That's a line from a Bowie song, don't panic.
There's plenty of chaos going on here though, more below the dooblydoo.
So I won my case. This has had exactly zero impact on my life. It seems that the earliest I will see any funds will be at the end of May - so if I'm going to get my home in any kind of order - I have to beat feet and get to Oregon pretty much as soon as that happens, my hopes of getting my chest done before I go have been put on hold. It's only been 30 years, what's a few more, right? It's also still unclear how much money I will get monthly or in backpay, so there is no way to plan for the future in a concrete way, I just have to sort of lowball it and guess. I have had my interview for SSI, but the caseworker won't return any calls, so again I'm up in the air on that too.
My kidneys have taken a dive in terms of function, they are at about 50% of where they should be as of the last tests - so I'm having an ultrasound and some other stuff I'm not sure about done in early April in hopes of shedding some light on what is going on. It looks like my attempt to lose weight via an Atkin's like programme may have done some serious damage at this point, so I'm off that, and gaining back the 12lbs I lost.
I may also have diverticulitis, because potential kidney failure isn't fun enough. So I've done a round of antibiotics for that to knock out any infection and I will eventually have a butt camera to confirm or deny as well. Again, that will happen when it happens, as all major medical testing and such has to be run through the local university hospital, where I have indigent care - so it has to be major, and it has to be requested multiple times before they will actually schedule it. Damn you, Bobby Jindal, and your refusal to expand Medicaid to poor people!
And just for fun, a friend of my Mum's has gotten out of the mental hospital (she ran out of days, not because she was better) and stayed with us overnight, before being moved back into her own apartment. We don't have the same problems, but on the plus side, Mum is really glad I'm pro medication and take them twice a day like I'm supposed to every day. On the downside, she calls about 10 times a day on average and it's really riling Mum up - and she has to point her anger and aggression somewhere. So I make sure I stay in my room even more now, because I don't want to be on the receiving end of that.

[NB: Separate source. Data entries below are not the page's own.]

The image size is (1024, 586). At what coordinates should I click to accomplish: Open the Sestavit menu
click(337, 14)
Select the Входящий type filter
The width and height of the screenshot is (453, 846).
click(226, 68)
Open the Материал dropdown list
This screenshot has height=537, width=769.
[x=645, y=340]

The cats are cats, the use of my door as a toilet has ramped up for some reason, even Nigel wants to go home. He spends his time trying to sleep on me and has this knack for wanting to lie down on my lower ribs, making it hard to breathe. I already use a CPAP because I have breathing issues while sleeping, and somehow his TARDIS like butt weighs more than his entire body - and he parks it right in the spot most likely to interfere with breathing. Because cat. Poor kid, I want to go home too.
ColCatLady has turned 70 now, and his drinking has ramped up. I guess he's decided that he can just do whatever he wants now that he's "old" - and drinking himself to death seems to be his plan. He's got some kind of Viet Nam reunion thingy coming up next month he's going to - and while that will be good, it will also be bad - because he will come back drinking all the harder because of the people who weren't there. Since he has no self identification outside of "soldier" as his friends age and die he feels that he's being abandoned. And that and cats are all that matters to him.
I'm anxious to get home, to get started, to get finished - to finally be back in my place, to have it finished out the way it should be, safe and secure and orderly, I like order - but mostly just to be home where I feel safe and not under siege all the time. I have a tonne of plans for the boat refit, things I want to do to make it safer and better, more valuable and attractive - and homey too. There is a lot of work to be done, so that window where it's not pissing rain is important, I have to really seize the time and use it. I feel confidant I can get it all done, well, all but the enclosure for the cockpit - I'll need some professional help for that most likely - but it's going to take time and I'm dying to get moving already.
The car needs work too - that has to be done before I can go. I'll need new shocks and struts and the AC fixed, the oil changed and the cabin air filter replaced at a minimum - the driver side window motor needs replacing as well. The mould spores in the air here have become a MAJOR problem for me, we have a drainage ditch in our front lawn that is just a mess and the car sits out front to keep CCL from blocking me in all the time. CCL got the transmission taken care of, and the engine can go a lot longer - but those other things will make it much nicer to drive loaded across the US in a couple of days. I don't screw around, I drive. I'm headed across Texas to pick up the sailing buddy in AZ (yes, that's happening for a lot of reasons, mostly because you don't abandon your friends when they are in the shit) and up the west coast - there will be some long haul days in there, but it will be worth it to get home.
So...yeah. That's the news from the swamp. I want to go clean up a filthy boat. Yesterday.